Advice for travellers
The risk to a traveller of contracting Ebola is very low in the absence of direct contact with the blood or body fluids of an infected person, animal, or objects, such as needles, that have been contaminated with blood or body fluids. There have been no known imported cases of Ebola in the United Kingdom.
Travellers should avoid all contact with infected patients. Those who are providing medical care or are involved in the evaluation of an outbreak should observe strict barrier precautions.
Travellers who have been potentially exposed to Ebola virus should seek medical attention immediately if they experience any symptoms consistent with Ebola within the first 21 days of return to the UK.
United Kingdom guidance on the management and control of viral haemorrhagic fevers (VHF) has been written by the Advisory Committee on Dangerous Pathogens.

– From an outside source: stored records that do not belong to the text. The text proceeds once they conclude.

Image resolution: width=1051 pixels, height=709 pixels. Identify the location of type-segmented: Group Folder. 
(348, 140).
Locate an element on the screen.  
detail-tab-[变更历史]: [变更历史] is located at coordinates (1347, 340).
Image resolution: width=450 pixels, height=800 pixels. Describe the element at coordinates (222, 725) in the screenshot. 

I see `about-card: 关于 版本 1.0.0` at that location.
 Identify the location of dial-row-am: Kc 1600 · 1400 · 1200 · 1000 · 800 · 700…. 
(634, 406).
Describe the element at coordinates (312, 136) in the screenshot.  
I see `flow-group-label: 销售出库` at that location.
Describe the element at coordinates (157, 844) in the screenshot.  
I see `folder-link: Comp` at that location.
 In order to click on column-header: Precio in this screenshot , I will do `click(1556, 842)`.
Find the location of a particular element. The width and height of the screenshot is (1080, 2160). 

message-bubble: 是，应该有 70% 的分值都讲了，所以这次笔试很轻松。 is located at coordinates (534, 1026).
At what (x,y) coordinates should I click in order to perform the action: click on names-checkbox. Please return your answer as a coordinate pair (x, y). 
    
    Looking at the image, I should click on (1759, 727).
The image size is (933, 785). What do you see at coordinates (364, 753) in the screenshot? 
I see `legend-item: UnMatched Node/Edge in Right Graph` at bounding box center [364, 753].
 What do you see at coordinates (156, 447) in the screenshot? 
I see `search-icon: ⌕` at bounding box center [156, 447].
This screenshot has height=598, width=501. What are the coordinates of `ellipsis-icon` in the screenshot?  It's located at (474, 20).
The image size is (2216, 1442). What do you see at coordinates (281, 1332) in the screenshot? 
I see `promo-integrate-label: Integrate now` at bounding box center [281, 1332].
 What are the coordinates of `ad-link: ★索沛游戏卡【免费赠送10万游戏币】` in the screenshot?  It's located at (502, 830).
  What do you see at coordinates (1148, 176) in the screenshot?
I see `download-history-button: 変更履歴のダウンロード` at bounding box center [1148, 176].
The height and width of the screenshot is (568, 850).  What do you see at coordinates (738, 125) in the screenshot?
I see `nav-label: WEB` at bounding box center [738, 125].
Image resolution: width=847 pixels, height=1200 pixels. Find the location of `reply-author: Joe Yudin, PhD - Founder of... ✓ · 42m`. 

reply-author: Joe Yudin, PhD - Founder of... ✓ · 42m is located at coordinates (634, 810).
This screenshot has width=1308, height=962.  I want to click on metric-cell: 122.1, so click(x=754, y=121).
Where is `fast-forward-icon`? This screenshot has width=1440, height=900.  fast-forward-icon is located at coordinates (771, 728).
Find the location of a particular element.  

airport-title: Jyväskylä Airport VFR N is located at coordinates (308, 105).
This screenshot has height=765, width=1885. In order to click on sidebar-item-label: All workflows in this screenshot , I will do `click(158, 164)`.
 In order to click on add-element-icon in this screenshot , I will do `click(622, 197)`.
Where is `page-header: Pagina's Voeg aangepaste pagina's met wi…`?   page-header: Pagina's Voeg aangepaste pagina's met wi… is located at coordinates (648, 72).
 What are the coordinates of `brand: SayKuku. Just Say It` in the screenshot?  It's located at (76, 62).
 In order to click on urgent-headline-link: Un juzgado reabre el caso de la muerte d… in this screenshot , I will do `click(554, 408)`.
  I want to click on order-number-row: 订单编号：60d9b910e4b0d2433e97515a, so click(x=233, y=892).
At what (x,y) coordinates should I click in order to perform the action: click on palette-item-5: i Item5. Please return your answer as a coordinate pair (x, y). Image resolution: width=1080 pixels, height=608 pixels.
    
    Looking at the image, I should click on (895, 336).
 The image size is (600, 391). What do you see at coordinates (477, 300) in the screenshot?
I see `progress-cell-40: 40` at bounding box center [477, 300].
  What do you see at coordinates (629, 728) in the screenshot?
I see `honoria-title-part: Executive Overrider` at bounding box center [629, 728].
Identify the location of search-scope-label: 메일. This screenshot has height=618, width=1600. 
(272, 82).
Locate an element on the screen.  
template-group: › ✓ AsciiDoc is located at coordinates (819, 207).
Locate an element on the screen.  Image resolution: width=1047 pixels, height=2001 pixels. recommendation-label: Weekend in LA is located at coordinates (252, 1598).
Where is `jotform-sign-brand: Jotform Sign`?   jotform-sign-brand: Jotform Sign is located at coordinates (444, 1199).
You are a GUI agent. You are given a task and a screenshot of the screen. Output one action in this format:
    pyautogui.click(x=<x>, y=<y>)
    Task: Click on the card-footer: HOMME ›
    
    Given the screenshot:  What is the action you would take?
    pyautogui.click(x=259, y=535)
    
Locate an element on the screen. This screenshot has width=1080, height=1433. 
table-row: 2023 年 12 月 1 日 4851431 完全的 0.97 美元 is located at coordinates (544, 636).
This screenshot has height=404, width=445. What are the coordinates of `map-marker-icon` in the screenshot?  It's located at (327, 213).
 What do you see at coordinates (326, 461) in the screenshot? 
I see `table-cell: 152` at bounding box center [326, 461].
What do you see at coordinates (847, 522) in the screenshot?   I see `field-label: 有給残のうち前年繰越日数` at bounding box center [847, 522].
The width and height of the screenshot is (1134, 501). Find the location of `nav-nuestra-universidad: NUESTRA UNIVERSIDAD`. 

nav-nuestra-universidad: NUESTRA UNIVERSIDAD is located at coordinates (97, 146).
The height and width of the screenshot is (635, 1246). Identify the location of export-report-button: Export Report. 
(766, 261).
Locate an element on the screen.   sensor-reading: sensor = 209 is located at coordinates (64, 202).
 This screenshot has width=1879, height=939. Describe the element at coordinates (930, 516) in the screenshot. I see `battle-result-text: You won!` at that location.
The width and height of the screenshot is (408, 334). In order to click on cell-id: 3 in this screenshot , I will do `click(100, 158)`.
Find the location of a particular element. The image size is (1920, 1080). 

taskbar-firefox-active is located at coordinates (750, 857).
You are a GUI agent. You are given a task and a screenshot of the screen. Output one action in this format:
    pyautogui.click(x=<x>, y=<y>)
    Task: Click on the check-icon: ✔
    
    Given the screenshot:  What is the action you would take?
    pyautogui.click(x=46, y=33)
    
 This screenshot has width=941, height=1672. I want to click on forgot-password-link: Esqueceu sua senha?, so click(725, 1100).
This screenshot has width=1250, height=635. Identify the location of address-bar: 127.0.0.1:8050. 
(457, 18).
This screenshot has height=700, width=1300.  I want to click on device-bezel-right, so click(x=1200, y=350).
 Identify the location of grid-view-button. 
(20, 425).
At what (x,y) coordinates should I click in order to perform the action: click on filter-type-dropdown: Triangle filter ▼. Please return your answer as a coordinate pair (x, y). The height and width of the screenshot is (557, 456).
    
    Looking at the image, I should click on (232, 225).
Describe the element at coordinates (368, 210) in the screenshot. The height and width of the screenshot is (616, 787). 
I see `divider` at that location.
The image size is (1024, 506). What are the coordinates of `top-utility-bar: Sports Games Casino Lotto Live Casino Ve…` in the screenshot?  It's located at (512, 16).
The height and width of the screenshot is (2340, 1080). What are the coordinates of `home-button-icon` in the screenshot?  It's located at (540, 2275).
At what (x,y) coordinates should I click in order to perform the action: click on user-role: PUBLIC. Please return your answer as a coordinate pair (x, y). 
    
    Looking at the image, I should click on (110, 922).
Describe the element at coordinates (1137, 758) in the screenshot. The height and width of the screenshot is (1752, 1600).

1. World Health Organization. Ebola Outbreak in Democratic Republic of Congo. [Accessed 21 September, 2012]. Available at: http://www.who.int/csr/don/2012_09_18/en/index.html
2. World Health Organization. Regional Office for Africa. Outbreak Bulletin. 2 (6); 13 September 2012. [Accessed 21 September, 2012]. Available at: http://www.afro.who.int/en/clusters-a-programmes/dpc/epidemic-a-pandemic-alert-and-response/outbreak-news/3688-outbreak-bulletin-vol-2-issue-6-13-september-2012.html
3. Arthur R R. Ebola in Africa - Discoveries in the past decade. Euro Surveill. 2002; 7(3):pii=342. [Accessed 21 September 2012]. Available at: http://www.eurosurveillance.org/ViewArticle.aspx?ArticleId=342
4. Health Protection Agency. Locations of cases/outbreaks Marburg and Ebola haemorrhagic fevers. [Accessed 21 September 2012]. Available at: http://www.hpa.org.uk/web/HPAweb&HPAweb_C&HP
5. World Health Organization. Global Alert and Response. End of Ebola Outbreak in Democratic Republic of Congo. [Accessed 21 Sewptember 2012]. Available at: http://www.who.int/csr/don/2009_02_17/en/index.html
6. Health Protection Agency. Ebola. [Accessed 21 September 2012]. Available at: http://www.hpa.org.uk/Topics/InfectiousDiseases/
7. Beeching NJ, Fletcher TE, Hill DR, Thomson GL. Travellers and viral haemorrhagic fevers: what are the risks? Int J Anti Micro Agents 36:S26-S35, 2010.